Copy the lines of the data below word for word, starting with the line that contains "Task: Click the 94.6 cell in Training matrix" and going on through the line that contains "point(198,73)". Leave the pictures out of your copy.

--- START Data for processing ---

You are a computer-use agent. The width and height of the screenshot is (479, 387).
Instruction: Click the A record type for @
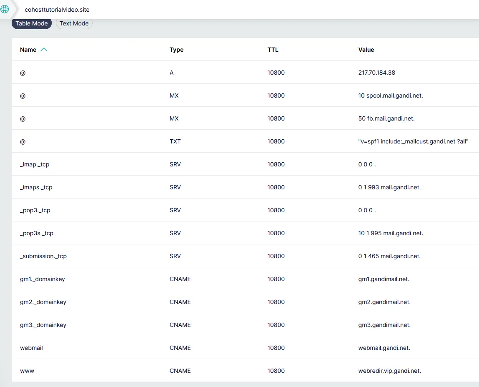click(171, 73)
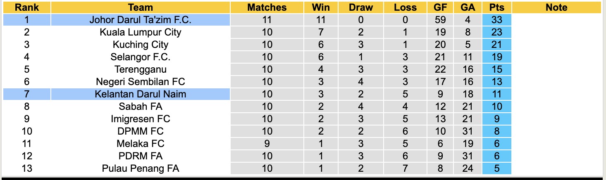Click the Johor Darul Ta'zim F.C. team name
606x180 pixels.
141,20
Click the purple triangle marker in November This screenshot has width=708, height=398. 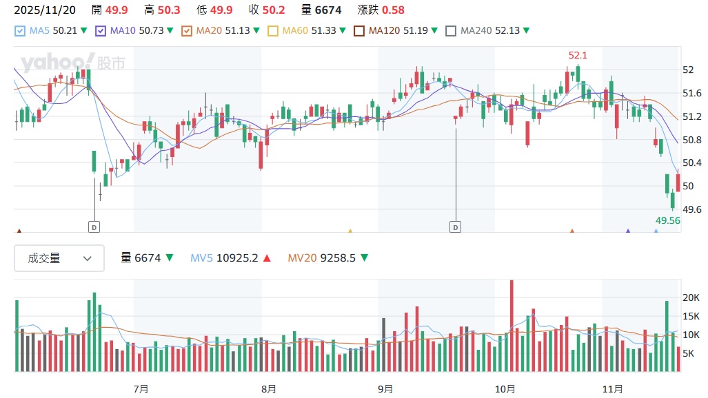tap(627, 231)
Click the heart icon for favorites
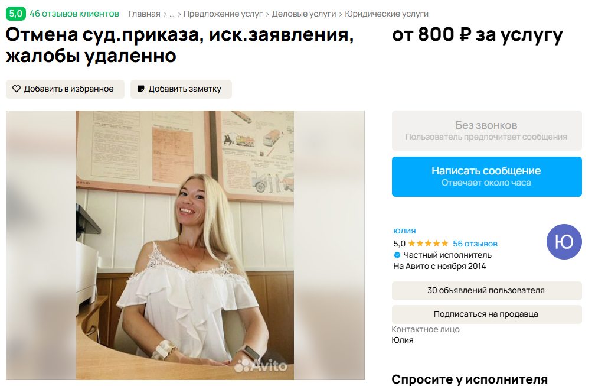Screen dimensions: 595x386 click(17, 89)
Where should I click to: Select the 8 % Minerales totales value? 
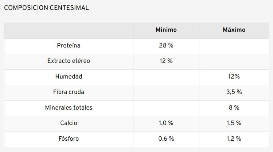coord(234,108)
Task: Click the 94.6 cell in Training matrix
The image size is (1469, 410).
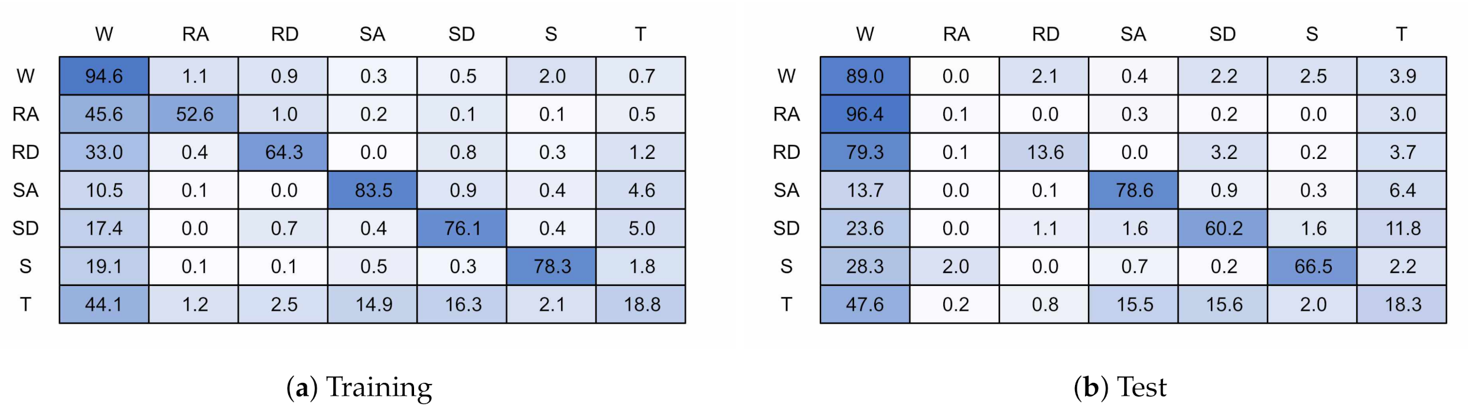Action: (x=104, y=76)
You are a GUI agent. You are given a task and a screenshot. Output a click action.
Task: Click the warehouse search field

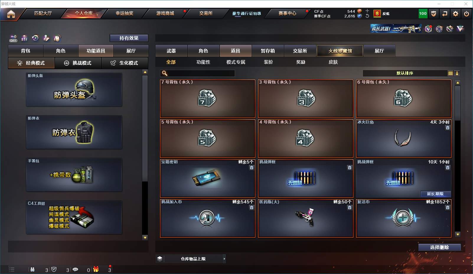point(198,73)

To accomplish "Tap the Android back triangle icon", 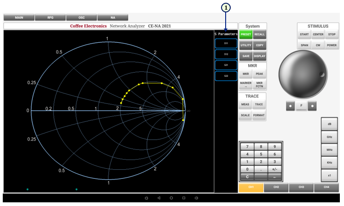I will pos(159,198).
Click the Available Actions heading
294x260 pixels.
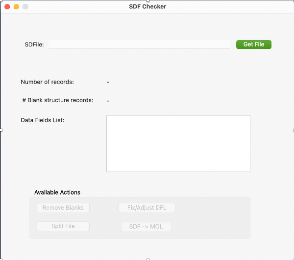[x=57, y=192]
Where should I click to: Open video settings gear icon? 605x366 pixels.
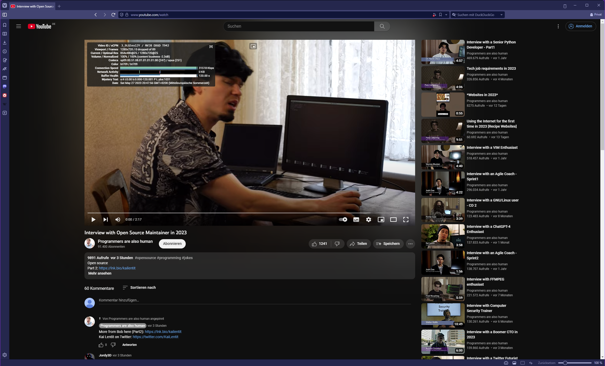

--- END Data for processing ---

• _Response for this exercise_:
Task: Click the 94.6 cell in Training matrix
The image size is (1469, 410).
Action: (x=104, y=76)
You are a GUI agent. You are given a task and a screenshot. Output a click action.
Task: Click the warehouse search field

point(198,73)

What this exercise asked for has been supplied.